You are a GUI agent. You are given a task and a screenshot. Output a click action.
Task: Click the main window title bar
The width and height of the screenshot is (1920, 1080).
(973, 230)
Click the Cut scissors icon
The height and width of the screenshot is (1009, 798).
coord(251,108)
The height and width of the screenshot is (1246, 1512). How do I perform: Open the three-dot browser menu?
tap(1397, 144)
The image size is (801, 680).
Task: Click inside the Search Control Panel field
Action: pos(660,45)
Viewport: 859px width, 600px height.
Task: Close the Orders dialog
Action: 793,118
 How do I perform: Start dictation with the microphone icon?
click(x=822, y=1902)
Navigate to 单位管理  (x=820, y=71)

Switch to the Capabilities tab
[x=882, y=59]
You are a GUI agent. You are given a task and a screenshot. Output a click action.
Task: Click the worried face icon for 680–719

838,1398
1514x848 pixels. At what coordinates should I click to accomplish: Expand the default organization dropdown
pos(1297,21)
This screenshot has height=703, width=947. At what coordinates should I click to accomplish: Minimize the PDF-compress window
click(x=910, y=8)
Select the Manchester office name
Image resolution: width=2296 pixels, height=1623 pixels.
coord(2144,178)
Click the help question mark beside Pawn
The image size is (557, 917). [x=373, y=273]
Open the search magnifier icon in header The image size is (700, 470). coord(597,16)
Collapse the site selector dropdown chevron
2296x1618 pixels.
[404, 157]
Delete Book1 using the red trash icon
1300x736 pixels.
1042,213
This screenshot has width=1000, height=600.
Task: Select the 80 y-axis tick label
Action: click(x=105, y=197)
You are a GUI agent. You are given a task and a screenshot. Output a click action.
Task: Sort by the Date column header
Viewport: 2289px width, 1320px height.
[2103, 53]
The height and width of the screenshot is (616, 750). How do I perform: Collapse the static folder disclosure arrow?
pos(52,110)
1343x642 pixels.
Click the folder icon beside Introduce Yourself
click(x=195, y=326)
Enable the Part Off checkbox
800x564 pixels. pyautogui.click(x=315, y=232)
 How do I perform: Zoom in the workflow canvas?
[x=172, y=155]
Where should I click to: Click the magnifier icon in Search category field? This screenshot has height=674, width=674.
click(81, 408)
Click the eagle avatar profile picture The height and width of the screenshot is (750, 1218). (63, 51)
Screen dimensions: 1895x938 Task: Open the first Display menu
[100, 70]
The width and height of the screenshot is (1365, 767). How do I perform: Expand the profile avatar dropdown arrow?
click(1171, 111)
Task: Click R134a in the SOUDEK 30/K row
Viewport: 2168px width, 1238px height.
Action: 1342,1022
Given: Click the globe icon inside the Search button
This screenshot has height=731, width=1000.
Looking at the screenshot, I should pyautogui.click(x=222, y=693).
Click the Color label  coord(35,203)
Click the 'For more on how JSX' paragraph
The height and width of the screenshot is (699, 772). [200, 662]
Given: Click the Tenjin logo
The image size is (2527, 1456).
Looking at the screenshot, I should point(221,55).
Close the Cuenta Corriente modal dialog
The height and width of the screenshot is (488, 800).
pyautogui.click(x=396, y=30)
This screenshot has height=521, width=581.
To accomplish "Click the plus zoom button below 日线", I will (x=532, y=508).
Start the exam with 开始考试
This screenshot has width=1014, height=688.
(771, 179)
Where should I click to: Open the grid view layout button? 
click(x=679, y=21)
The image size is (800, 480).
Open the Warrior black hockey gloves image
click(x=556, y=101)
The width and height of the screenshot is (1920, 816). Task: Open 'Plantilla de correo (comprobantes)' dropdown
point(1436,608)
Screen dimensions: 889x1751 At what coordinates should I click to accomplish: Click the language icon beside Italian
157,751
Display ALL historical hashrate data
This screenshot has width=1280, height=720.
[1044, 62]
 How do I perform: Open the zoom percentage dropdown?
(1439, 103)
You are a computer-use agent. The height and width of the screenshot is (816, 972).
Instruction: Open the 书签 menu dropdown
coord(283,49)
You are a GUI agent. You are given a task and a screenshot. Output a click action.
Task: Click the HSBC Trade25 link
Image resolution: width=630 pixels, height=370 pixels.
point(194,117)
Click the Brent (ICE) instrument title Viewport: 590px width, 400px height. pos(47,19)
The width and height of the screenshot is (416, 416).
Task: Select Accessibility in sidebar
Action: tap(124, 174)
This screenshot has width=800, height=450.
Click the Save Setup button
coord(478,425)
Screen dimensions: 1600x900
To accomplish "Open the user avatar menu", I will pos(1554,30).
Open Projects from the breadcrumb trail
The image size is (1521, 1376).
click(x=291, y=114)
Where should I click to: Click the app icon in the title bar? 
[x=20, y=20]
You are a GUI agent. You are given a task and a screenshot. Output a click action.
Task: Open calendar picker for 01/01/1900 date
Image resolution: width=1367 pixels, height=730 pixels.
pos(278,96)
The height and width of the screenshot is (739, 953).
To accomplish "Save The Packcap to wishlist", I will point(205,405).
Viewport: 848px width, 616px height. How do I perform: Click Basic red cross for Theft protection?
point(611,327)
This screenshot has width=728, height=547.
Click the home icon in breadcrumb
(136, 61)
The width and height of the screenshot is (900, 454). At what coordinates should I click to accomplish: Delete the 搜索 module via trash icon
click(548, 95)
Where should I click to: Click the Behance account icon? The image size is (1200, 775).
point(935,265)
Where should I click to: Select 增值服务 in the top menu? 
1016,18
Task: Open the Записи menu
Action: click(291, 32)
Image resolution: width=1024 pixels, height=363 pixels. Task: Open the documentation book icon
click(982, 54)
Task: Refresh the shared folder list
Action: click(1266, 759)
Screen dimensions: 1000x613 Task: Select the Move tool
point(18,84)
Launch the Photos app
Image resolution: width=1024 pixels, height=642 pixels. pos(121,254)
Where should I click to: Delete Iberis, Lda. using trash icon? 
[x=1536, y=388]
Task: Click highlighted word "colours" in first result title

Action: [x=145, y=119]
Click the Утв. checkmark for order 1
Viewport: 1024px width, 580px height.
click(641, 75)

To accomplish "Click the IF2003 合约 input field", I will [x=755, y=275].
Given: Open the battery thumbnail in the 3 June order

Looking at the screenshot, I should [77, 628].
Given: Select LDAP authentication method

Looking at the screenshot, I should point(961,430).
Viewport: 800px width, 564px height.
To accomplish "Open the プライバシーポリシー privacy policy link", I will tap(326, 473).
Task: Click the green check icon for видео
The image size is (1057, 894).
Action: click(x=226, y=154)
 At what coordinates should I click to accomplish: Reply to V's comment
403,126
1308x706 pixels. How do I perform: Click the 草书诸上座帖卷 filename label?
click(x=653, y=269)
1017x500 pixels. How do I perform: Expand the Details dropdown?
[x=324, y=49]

■ WHAT YOU WILL DO
Extract the stretch of the items that opens with the line containing "Where should I click to: Open" and closes with the line containing "point(1436,608)", reproducing every line unchanged. Include both boundary lines.

■ OUTPUT BELOW
Where should I click to: Open the grid view layout button? 
click(x=679, y=21)
The image size is (800, 480).
Open the Warrior black hockey gloves image
click(x=556, y=101)
The width and height of the screenshot is (1920, 816). Task: Open 'Plantilla de correo (comprobantes)' dropdown
point(1436,608)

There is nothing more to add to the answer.